In the third parable, instead of replicating this truth verbatim, He permits the actions of the characters to drive the point home. Furthermore, since these parables were a rebuke to the Pharisees who were offended at the efforts of Jesus to save the lost, the central truth applies to us today as God requires us to be concerned about the lost souls and be pleased about their repentance.
Three different groups of people are brought to focus in Luke 15:1-2: Jesus, the leaders of the Jews, and the sinners. Jesus was preparing the sinners for His Kingdom, while the Jewish leaders were condemning His moves. Jesus, therefore, gives the parables to explain His deeds and to rebuke the bigotry of the religious leaders.
The critic in the parable of the lost son is the elder son. He was not caring that his younger brother had gotten lost. Even though the father was anxiously looking forward to the return of his lost son, the older brother was indifferent; he was busy in the field attending to other matters. In addition, when his brother came back, instead of rejoicing, he criticized his father’s love and ready forgiveness toward the lost son.
The immediate application of this teaching of Jesus is derived from His figurative connection of the older son to the religious leaders at the sight. In direct representation of the older son, the religious leaders were most of the time indifferent to the needs of the sinners, even contemptuous at times. They showed no effort to bring the lost to repentance. In comparison to the older brother, they were more occupied with other things.
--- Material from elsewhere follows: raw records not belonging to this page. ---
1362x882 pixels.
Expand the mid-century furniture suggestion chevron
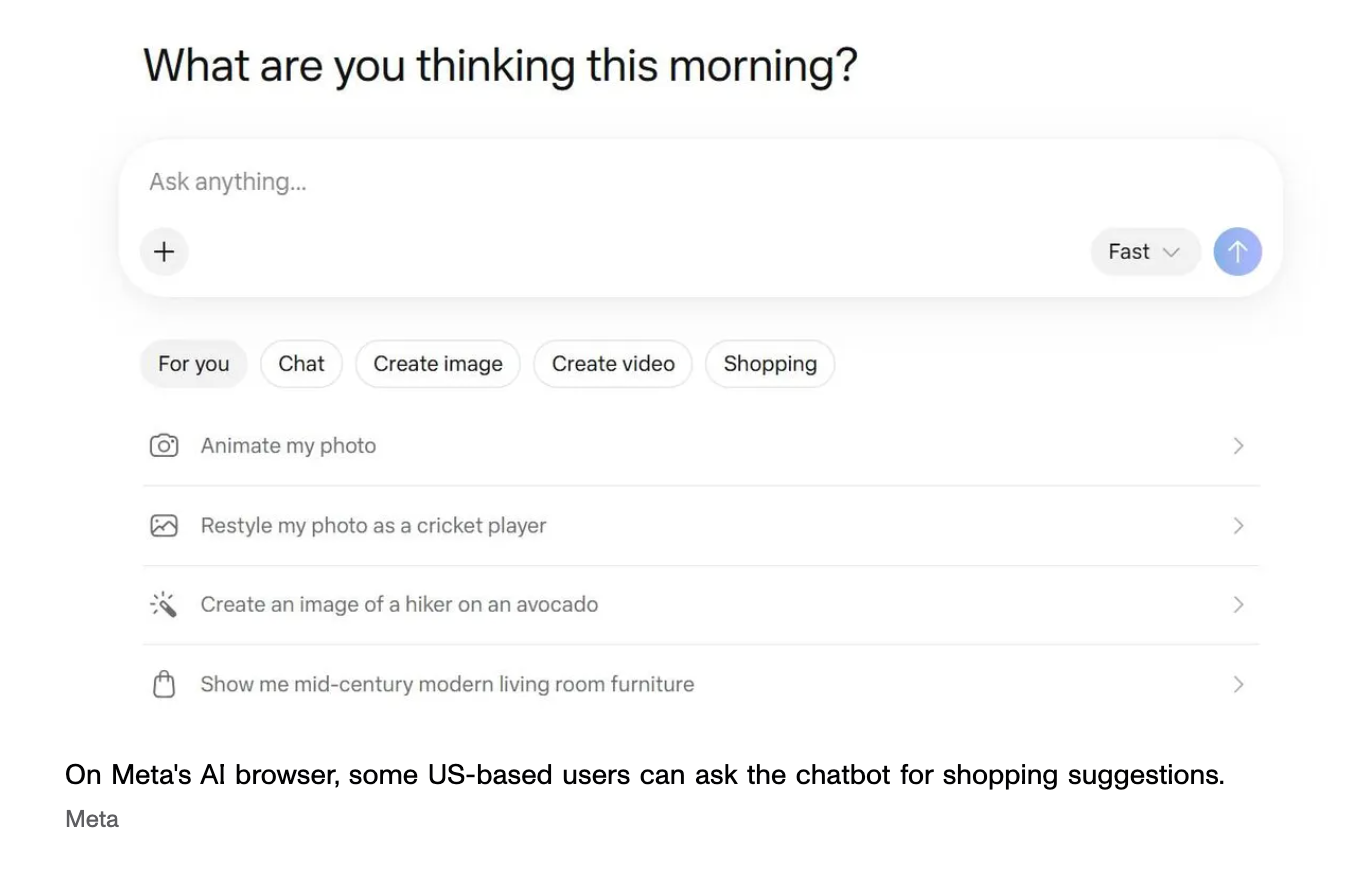1238,684
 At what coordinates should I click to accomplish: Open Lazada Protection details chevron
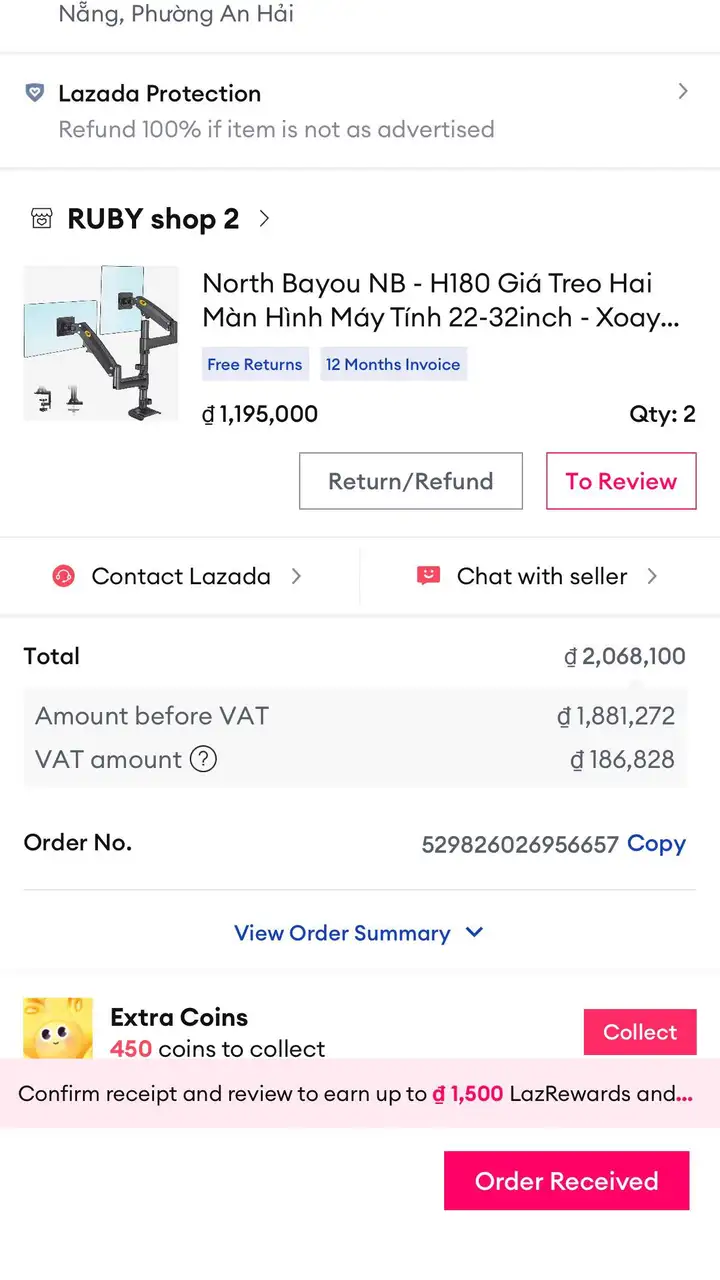[x=683, y=92]
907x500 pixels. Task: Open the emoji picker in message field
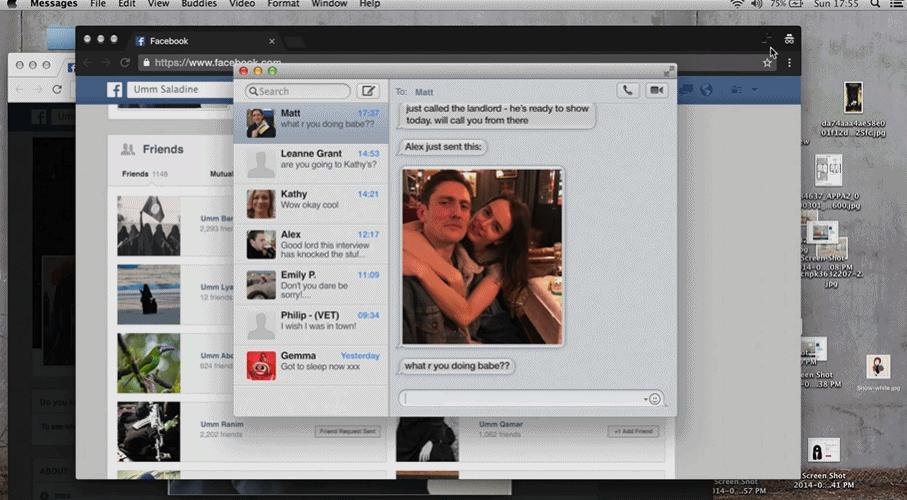(x=655, y=399)
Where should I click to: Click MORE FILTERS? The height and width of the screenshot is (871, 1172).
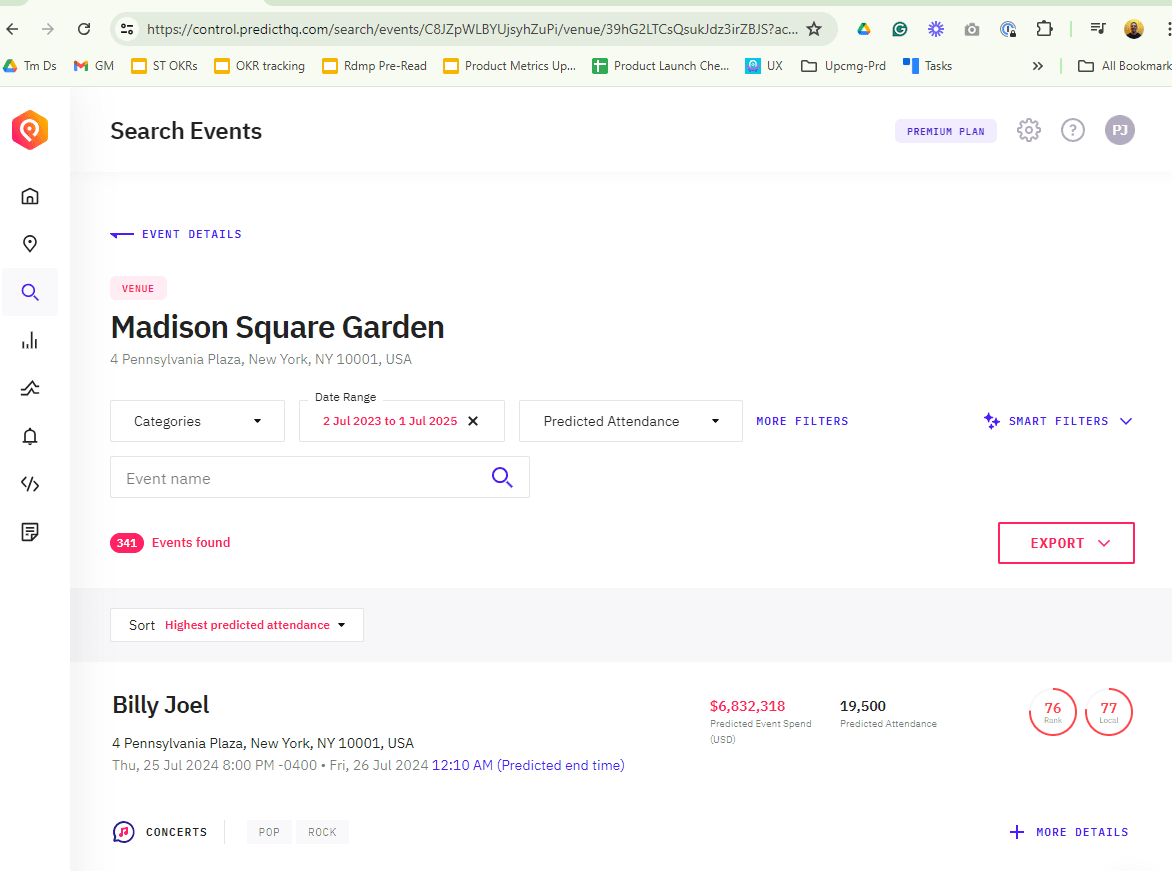pos(802,421)
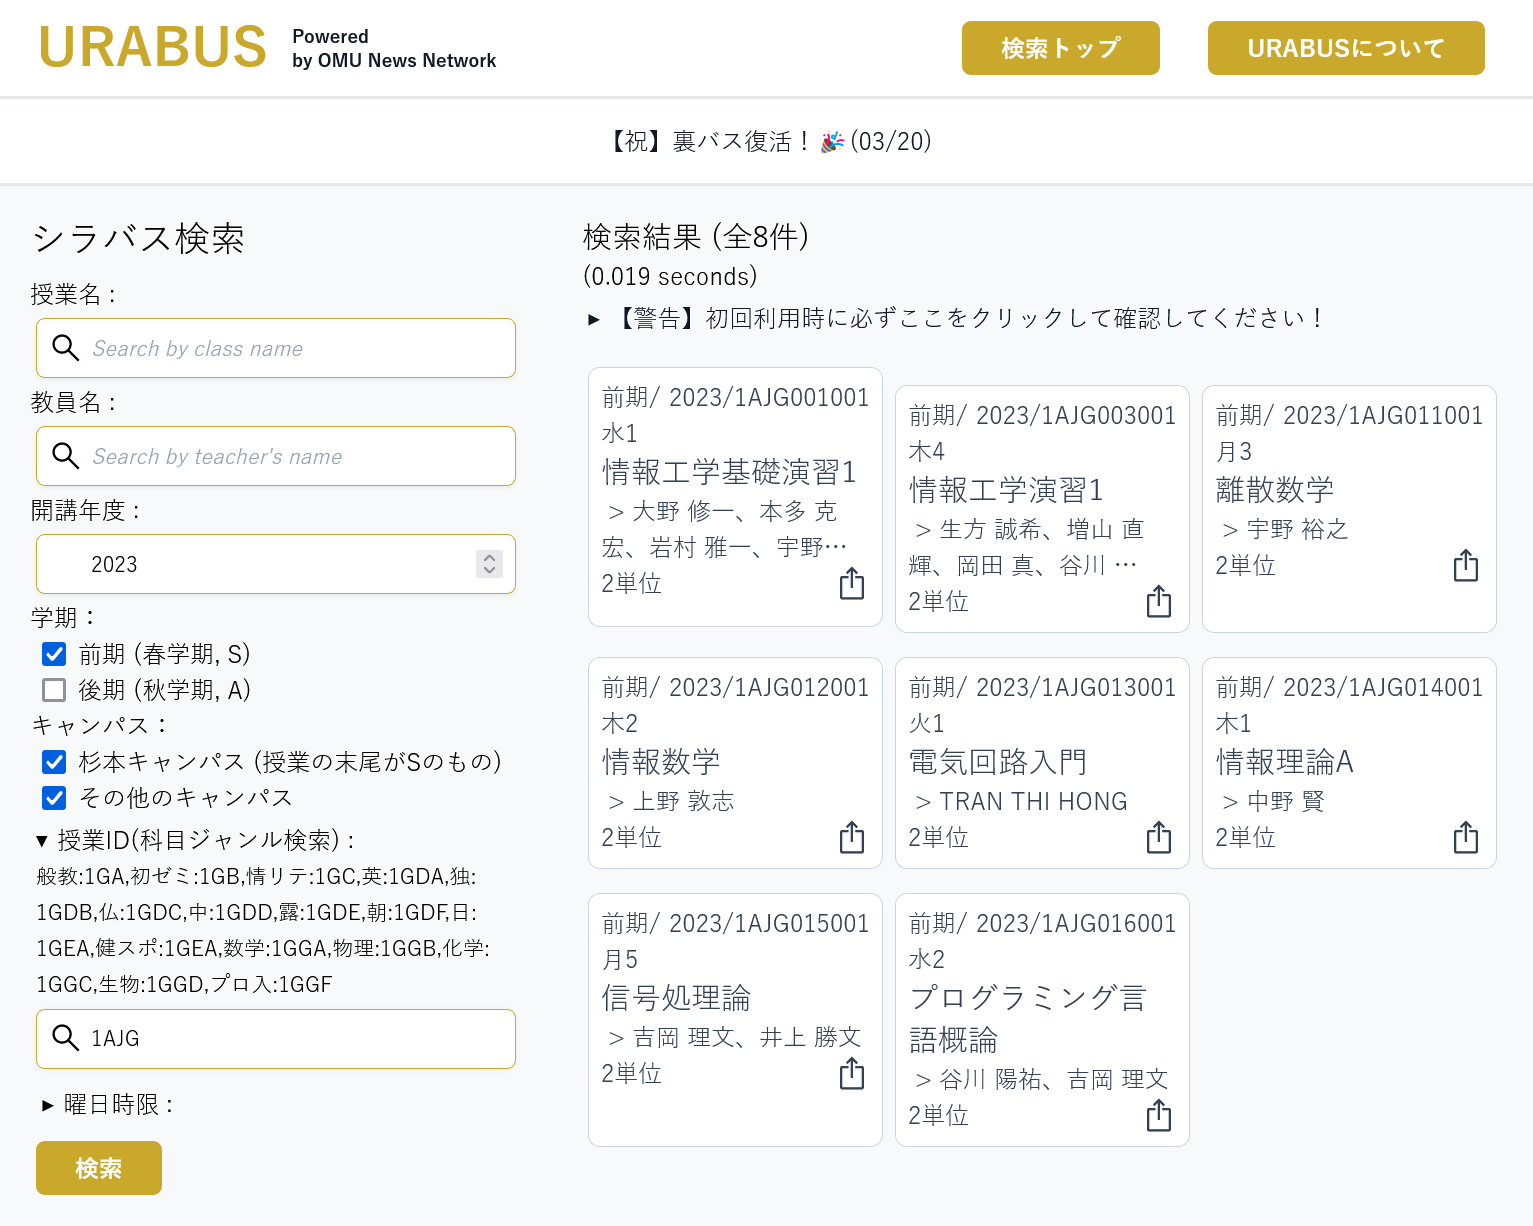
Task: Enable the 後期 (秋学期, A) checkbox
Action: coord(53,690)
They were comfortable in showing publicly how much they have kept the laws of God and engaging in theological disagreements. Nevertheless, many around them were deprived of spiritual food, but they dared not teach them the ways of God. The lack of spiritual love was evident in them. These self-centered individuals even disregarded the efforts of the One who was making efforts to save the lost: they criticized Jesus. In this regard, it is possible to assume that when the sinners repented and returned to God, they did not rejoice.
Is there something we can learn from this parable as God’s people living today? The same spiritual trap that entangled the religious leaders is likely to ensnare us. This incident was written for our example. We should be like Jesus in showing compassion to the lost in bringing them back to God, be pleased about spiritual growth when it occurs, and avoid criticizing the efforts of other people in reaching to the lost.